WHAT IS BEING ASKED. Quote from the first line below through the line that contains "Click the Rule Details vertical scrollbar", both included, and leave the pictures out.

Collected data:
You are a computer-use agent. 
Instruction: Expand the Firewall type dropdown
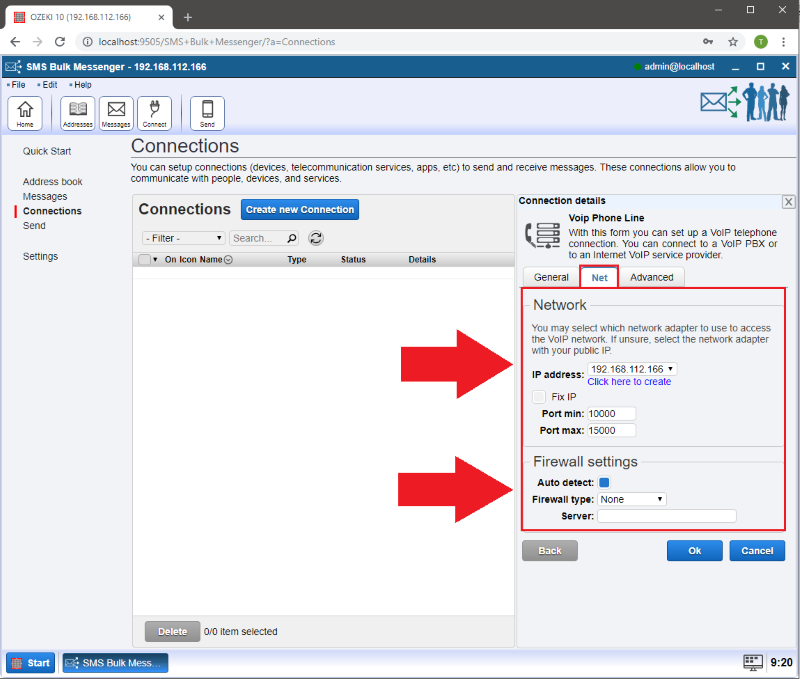(x=632, y=499)
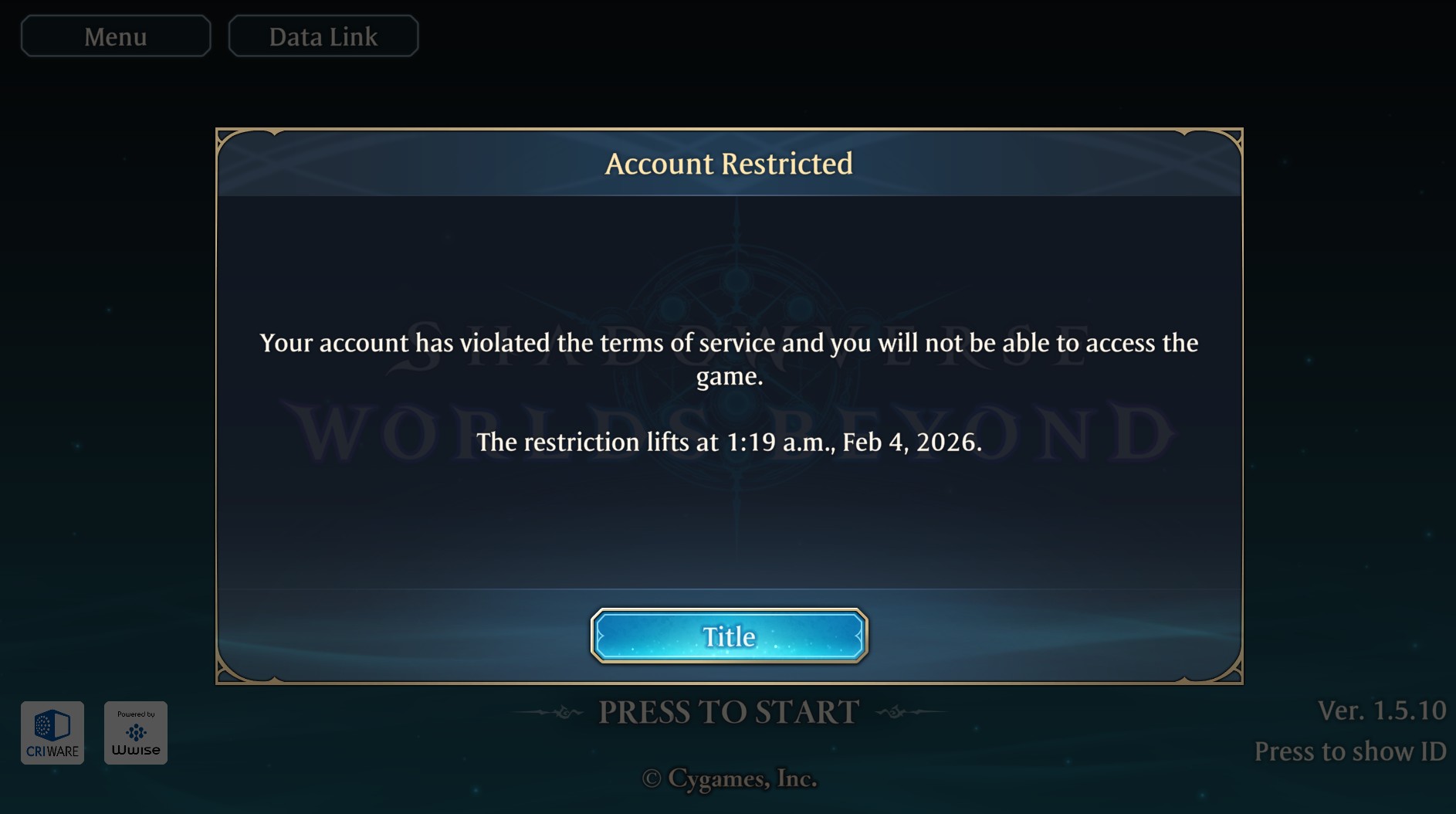Click the dialog's top-right corner ornament
The width and height of the screenshot is (1456, 814).
tap(1224, 147)
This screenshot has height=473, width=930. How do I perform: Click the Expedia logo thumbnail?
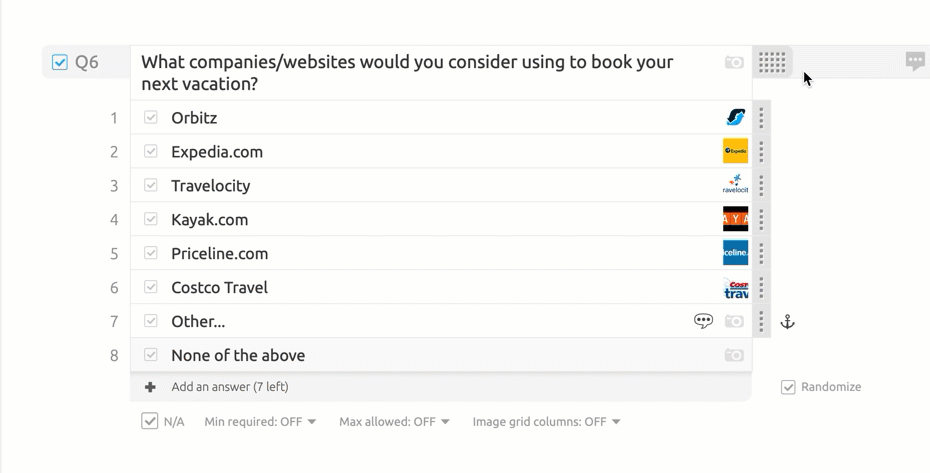pos(735,151)
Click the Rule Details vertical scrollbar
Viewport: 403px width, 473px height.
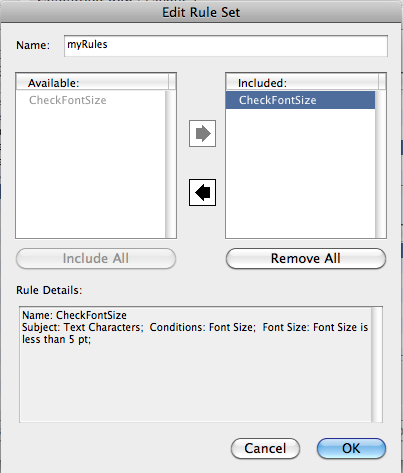tap(376, 364)
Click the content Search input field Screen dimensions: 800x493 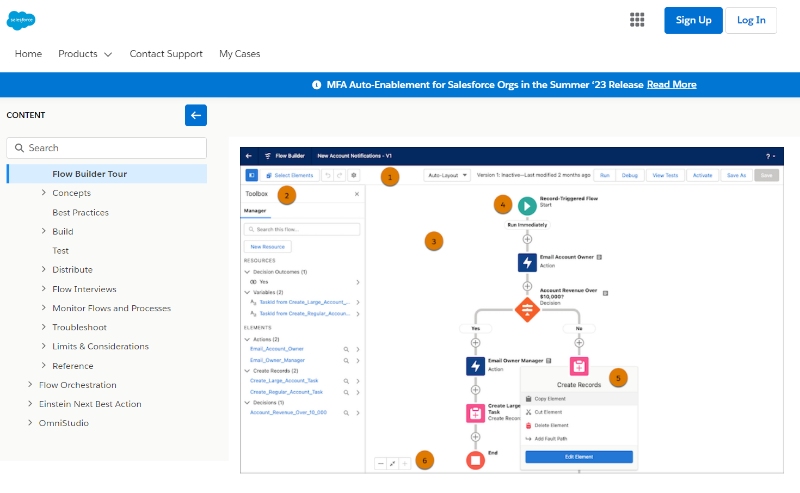(x=107, y=148)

EXERCISE RESULT.
You are a computer-use agent. 
Instruction: Expand the Firewall type dropdown
(x=632, y=499)
Click the dialog's top-right corner ornament
The width and height of the screenshot is (1456, 814).
tap(1224, 147)
This screenshot has height=473, width=930. How do I perform: Click the Expedia logo thumbnail?
pos(735,151)
Click the Rule Details vertical scrollbar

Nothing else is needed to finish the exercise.